24 de jan de 2012

ESTUDANTE NEGRA É ENFORCADA PELA POLICIA DO RECIFE NA FRENTE DAS CÂMERAS DA IMPRENSA

Após dois merecidos meses, nós GRIF MAÇÃS PODRES estamos voltando a ativa. 
Retomamos os estudos. Novos membros entrarão no grupo. Nos associamos ideologicamente a uma legião.  Porém, hoje começaremos com a divulgação de mais uma das várias violências Policiais que vem ocorrendo no Brasil nestes últimos meses.
Em especial vamos destacar esta por toda a sua simbologia política para o feminismo, por comprovar que as forças do Estado são patriarcais e que suas armas e braços são dispositivos de controle dos falos dos machos burgueses. Reparem que em vários momentos a garota é arrastada pelo pescoço sem tocar os pés no chão.
Estas imagens são um ataque explícito de um PM a uma jovem estudante negra do Recife nos protestos que estão acontecendo por lá contra o aumento das passagens de ônibus.
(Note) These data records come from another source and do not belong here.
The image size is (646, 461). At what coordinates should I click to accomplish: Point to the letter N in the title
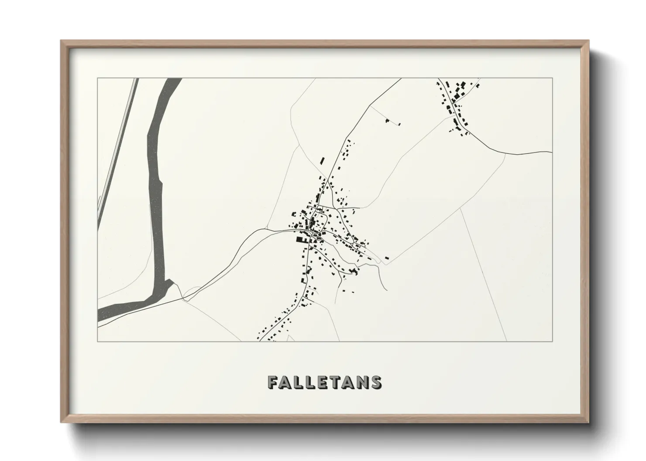tap(361, 382)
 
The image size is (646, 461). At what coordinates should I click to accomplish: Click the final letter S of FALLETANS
tap(375, 382)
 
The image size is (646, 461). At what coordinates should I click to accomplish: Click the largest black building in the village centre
tap(301, 239)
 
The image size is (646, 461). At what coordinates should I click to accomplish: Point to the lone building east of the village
tap(387, 258)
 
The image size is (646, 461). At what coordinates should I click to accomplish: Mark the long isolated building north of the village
tap(323, 160)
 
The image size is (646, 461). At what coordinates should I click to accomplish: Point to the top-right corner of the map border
tap(553, 78)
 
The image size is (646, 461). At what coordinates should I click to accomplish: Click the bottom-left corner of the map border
tap(97, 342)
As imagens nos foram apresentadas a pedido de jovens que residem na cidade e que se encontram atônitos pela baixa repercussão do fato, sendo este inclusive registrado pela imprensa oficial.
Avisamos que as imagens nos vídeos são fortes e pedimos apenas que sejam compartilhadas no Facebook para que ao menos seja demostrada uma maior indignação...

     

Somos um@ - Uma legião
SOMOS MAÇÃS PODRES- SOMOS ANONYMOUS

2 comentários:

Vivi PSOL MES SP disse...

é um absurdo total, machista, racista e como os abusos policiais agora estão sendo tratados como normais pelas autoridades...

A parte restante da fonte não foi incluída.